Los minutos dictaban el deterioro de mi ser. La noche había llegado, y entre sábanas calientes me retorcía de dolor. Mis pesadillas frenaban el compás del reloj, y los espasmos transformaban mi habitación en todo, menos en un hogar.
En un intento desesperado por frenar aquella experiencia, me aventé sobre la cama de mis padres. Entre lagrimas pedía el ansiado auxilio, y entre sus brazos encontré asilo. Rápidamente mi padre se vistió, y en cuestión de minutos me encontraba recorriendo un camino corto pero largo por el reducido de mis pasos. Al llegar al hospital, no hicieron falta palabras: un grupo de personas ya se movía con la única intención de ayudar.
La contracción de mi abdomen y el agobio de una garganta irritada por las náuseas llegaron a su fin con el primer pinchazo que perforó mi piel.
La incertidumbre se hacía presente. El miedo asomaba la cabeza, mientras los médicos no daban crédito a lo que ocurría.
Luego de horas y análisis, se confirmó: padecía de una nueva apendicitis. Digo nueva por ser esta la segunda operación de un problema que supuestamente había quedado atrás el verano pasado. La vida sorprende cuando menos lo esperamos.
Una mezcla de familiaridad y culpa protagonizó mis pensamientos. Sentía que lo merecía, que no tenía derecho a quejarme. Creía haber fallado a tantas personas… incluso a mí mismo.
A veces somos más duros con nosotros de lo necesario. Buscamos la perfección o tratamos de evitar ser el villano en la historia de alguien más. Pero en ese intento fallamos, porque nunca nos detenemos a trabajar de verdad en la versión que soñamos ser.
Cuando entré a aquella sala y la cirujana enumeró los peligros de la operación, la valentía ocultó el miedo que recorría todo mi cuerpo.
Salí entre lágrima de desconcierto y temblores de realidad. Me sentía demasiado joven para despedirme de una vida llena de lugares y personas maravillosas. Era el momento de los “quizás”.
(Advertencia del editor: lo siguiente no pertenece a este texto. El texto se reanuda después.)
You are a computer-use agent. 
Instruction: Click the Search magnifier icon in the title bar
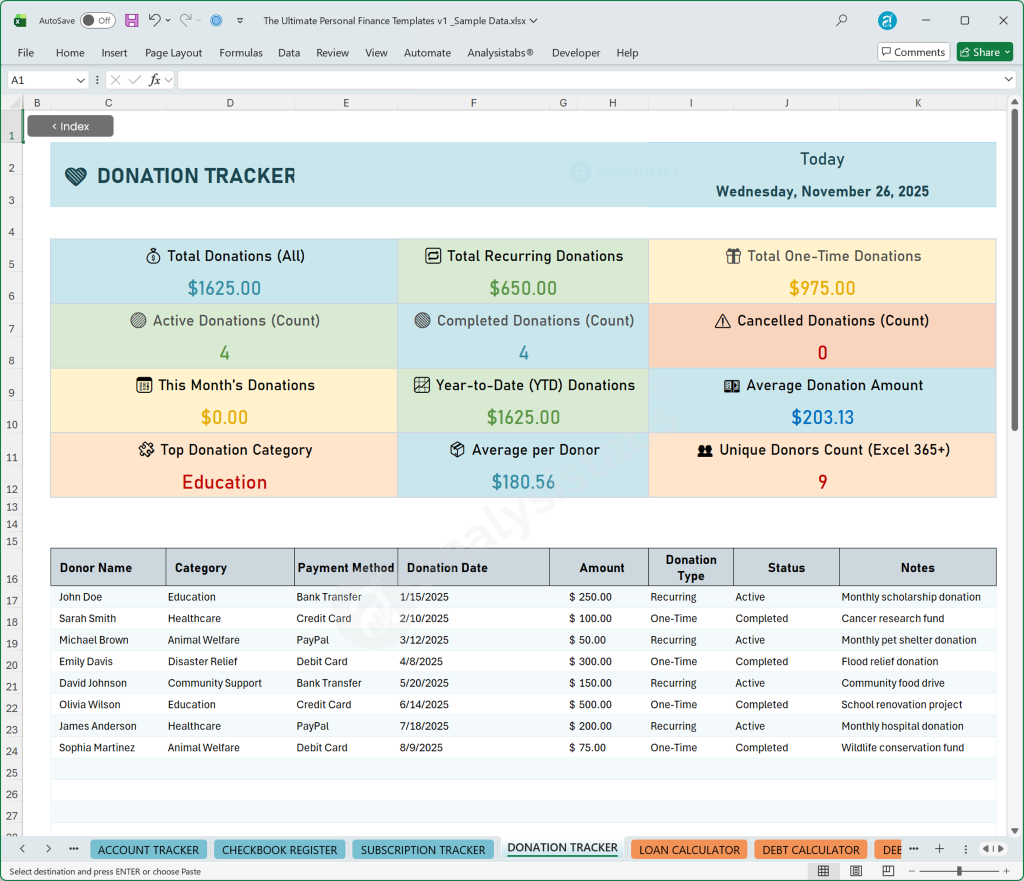(841, 20)
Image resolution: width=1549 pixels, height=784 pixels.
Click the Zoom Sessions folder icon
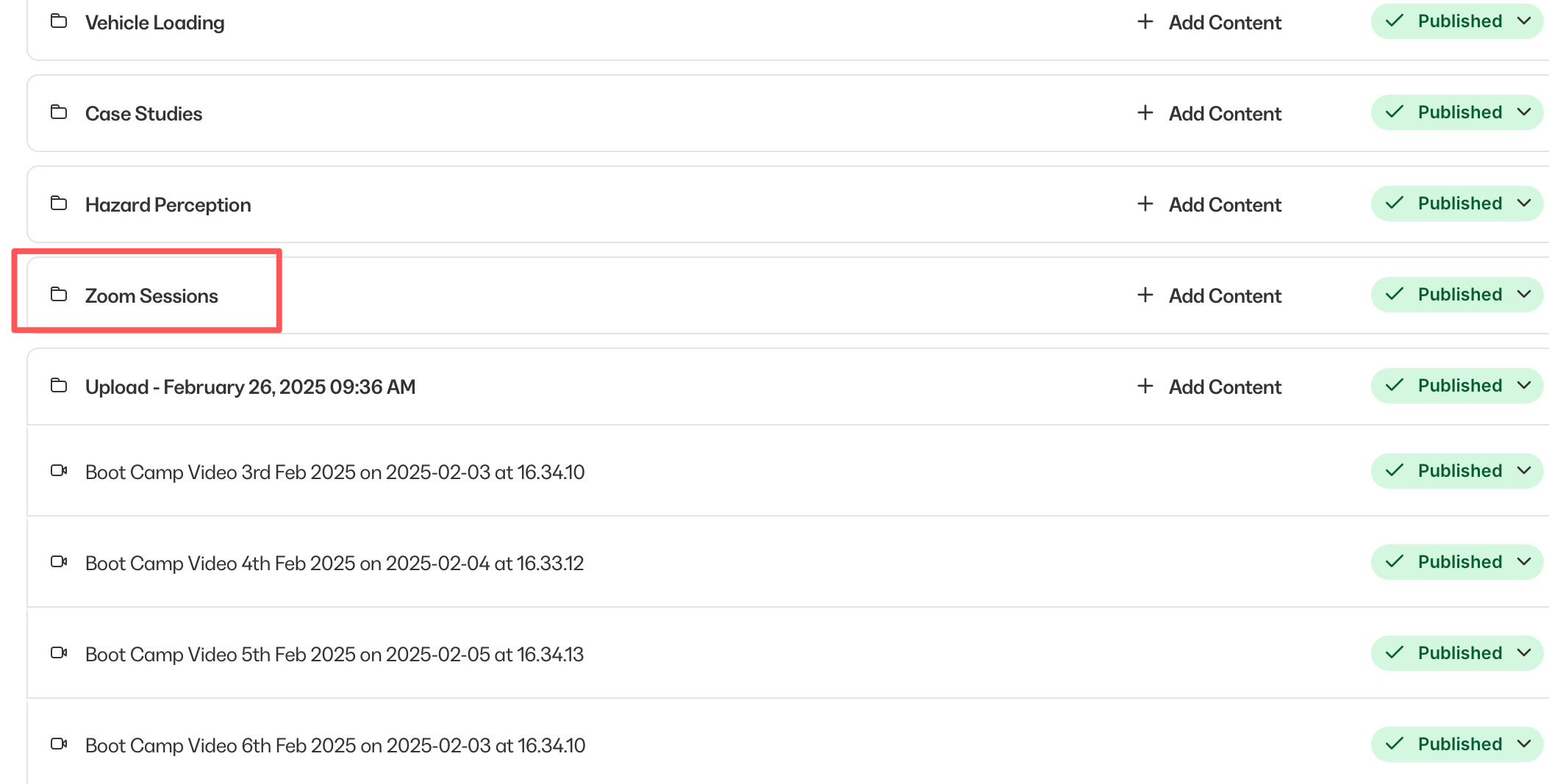(x=59, y=295)
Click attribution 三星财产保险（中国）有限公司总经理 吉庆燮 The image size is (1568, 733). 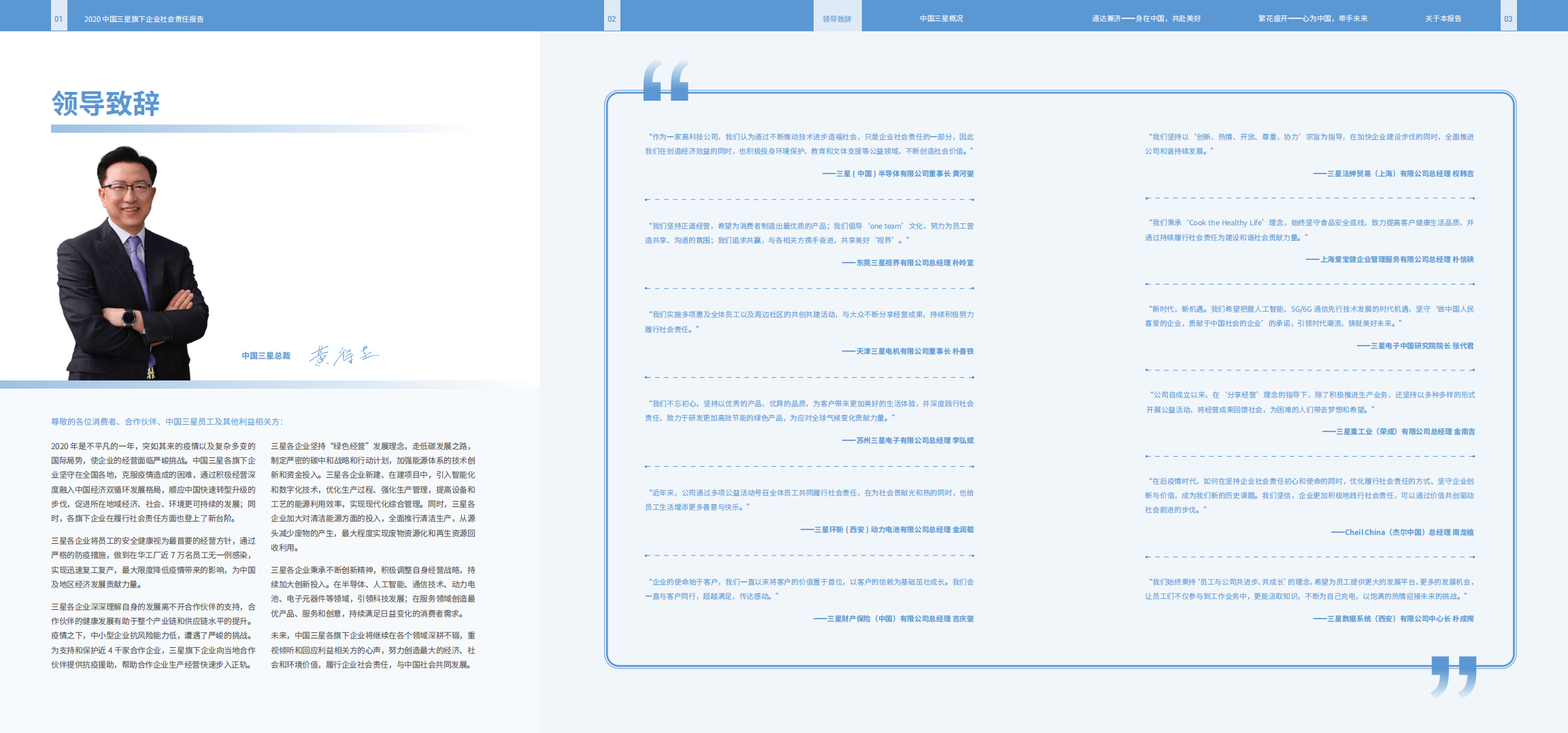pyautogui.click(x=894, y=619)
Las sonrisas de los desconocidos al mirarme delataban el reto que estaba por enfrentar. Cada gesto entrañaba una mezcla de incredulidad y compasión.
En ese escenario fui protagonista de cada segundo que sofocaba mi alma.
Entre llantos y recuerdos, mensajes de “te quiero” invadieron los móviles de mis seres más queridos. Entre ellos, el de mi expareja. Una persona a la que siempre estimé y recordé con respeto y cariño.
Mi mensaje alertaba sobre la situación que atravesaba y agradecía cada instante compartido a su lado. Para mi sorpresa, encontré una respuesta vacía. Fue como recibir una carta en blanco, un plato vacío, o un amor despechado. No consideré desacertado haberle escrito. El contexto y la sensibilidad del momento me empujaron a aflorar el lado más nostálgico de mi ser.
Jamás olvidaré el punto más bajo de mi vida, en el que un mensaje sincero dolió más que cualquier bisturí.
Habiendo perdido la ilusión de crear un último recuerdo con ella, dediqué mis fuerzas al resto de personas que sí estaban.
Sali del quirófano con nuevas cicatrices, pero ninguna como la que llevaba en el corazón. Estaba vivo. La historia podía continuar.
Una vez en planta, comencé a recibir visitas. Familiares, amistades… y conocí a una persona que, sin esperarlo ni pensarlo, marcó un antes y un después: Aisha.
Una mujer dulce, con alma de cielo. Como un ángel.
Solo llevaba una semana en mi vida, pero no la cambiaría ni por la mayor fortuna.
Aunque, si de fortunas hablamos, su nombre encabeza la lista.
La conocí en la guagua, de camino a casa. Quise saber su nombre y decirle lo bonita que se veía. Descubrí que estaba en una relación. Fue sincera, clara.
Quién diría que hoy sería el motor de mis ánimos y precursora de mil sonrisas. Solo ella supo mantenerlas.
Hoy sentí que el verdadero amor es estar cerca de personas como Aisha. Personas únicas, tan completa que reúnen todo lo que uno querría cerca… y que, por eso mismo, escasean.
Quizá ahí radique su valor.
Mi salud es mi felicidad. Y mi sonrisa, el reflejo del amor que me llega.
Hoy conocí a Aisha. Pero también recordé que Ale, Paula y Yeray siempre han estado ahí. Mis padres y abuelo no dudaron en dormir a mi lado. Y por sorpresa, mis tíos quisieron participar en esta locura. Los quiero a todos, incluso a los que no estuvieron, pero con mensajes inundaron mi teléfono. Soy el chico más afortunado del mundo. Sé que puedo contar con ellos. Y eso, eso sí que cicatriza hasta las heridas más profundas que aún guardan luto en mi piel.